> **THE PROBLEM**
Reproduce all of the following records verbatim, omitting the pictures from your copy.

> **STORED ROWS**

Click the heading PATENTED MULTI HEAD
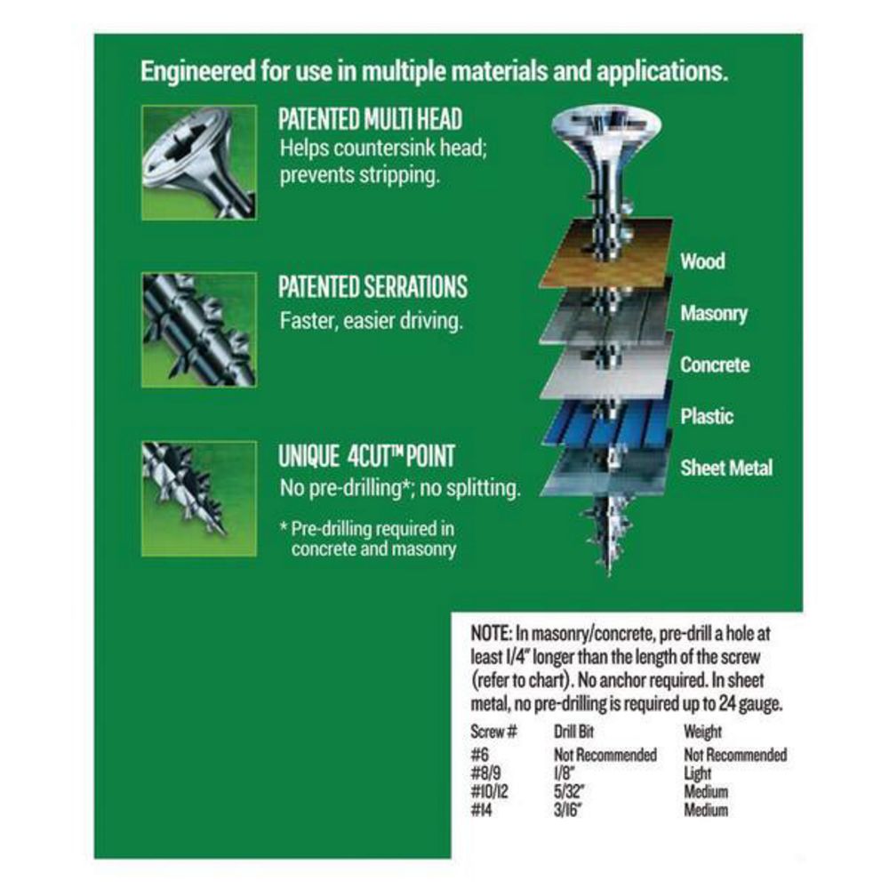370,119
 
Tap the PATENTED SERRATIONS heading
372,287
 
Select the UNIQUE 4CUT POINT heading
366,456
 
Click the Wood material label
702,261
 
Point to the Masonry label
714,314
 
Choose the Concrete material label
715,364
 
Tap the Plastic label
707,416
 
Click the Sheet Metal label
726,468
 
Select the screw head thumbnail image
199,162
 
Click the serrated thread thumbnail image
199,330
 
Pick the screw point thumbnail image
199,499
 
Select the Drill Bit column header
573,732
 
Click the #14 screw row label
481,810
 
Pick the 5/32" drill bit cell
569,791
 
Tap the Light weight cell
697,773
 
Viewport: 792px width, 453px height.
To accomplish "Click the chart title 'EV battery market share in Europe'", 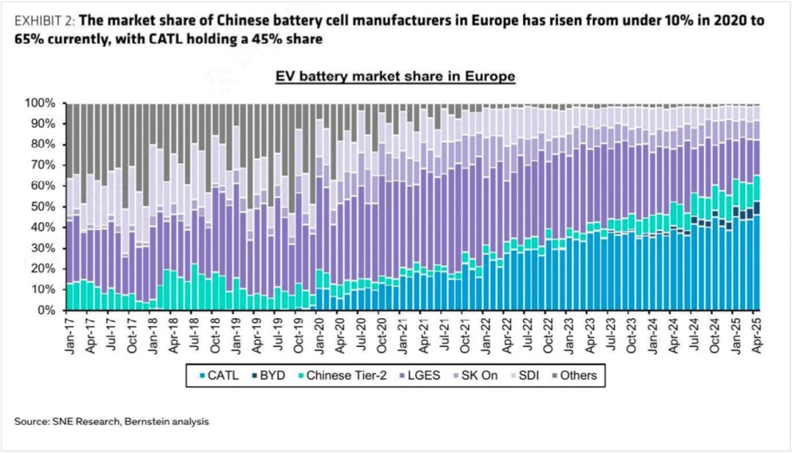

> **ANSWER TO THIS PROBLEM**
Click the heading PATENTED MULTI HEAD
370,119
 
Tap the PATENTED SERRATIONS heading
372,287
 
Select the UNIQUE 4CUT POINT heading
366,456
 
Click the Wood material label
702,261
 
Point to the Masonry label
714,314
 
Choose the Concrete material label
715,364
 
Tap the Plastic label
707,416
 
Click the Sheet Metal label
726,468
 
Select the screw head thumbnail image
199,162
 
Click the serrated thread thumbnail image
199,330
 
Pick the screw point thumbnail image
199,499
 
Select the Drill Bit column header
573,732
 
Click the #14 screw row label
481,810
 
Pick the 5/32" drill bit cell
569,791
 
Tap the Light weight cell
697,773
 
Viewport: 792px width, 453px height.
To accomplish "Click the chart title 'EV battery market share in Europe'", 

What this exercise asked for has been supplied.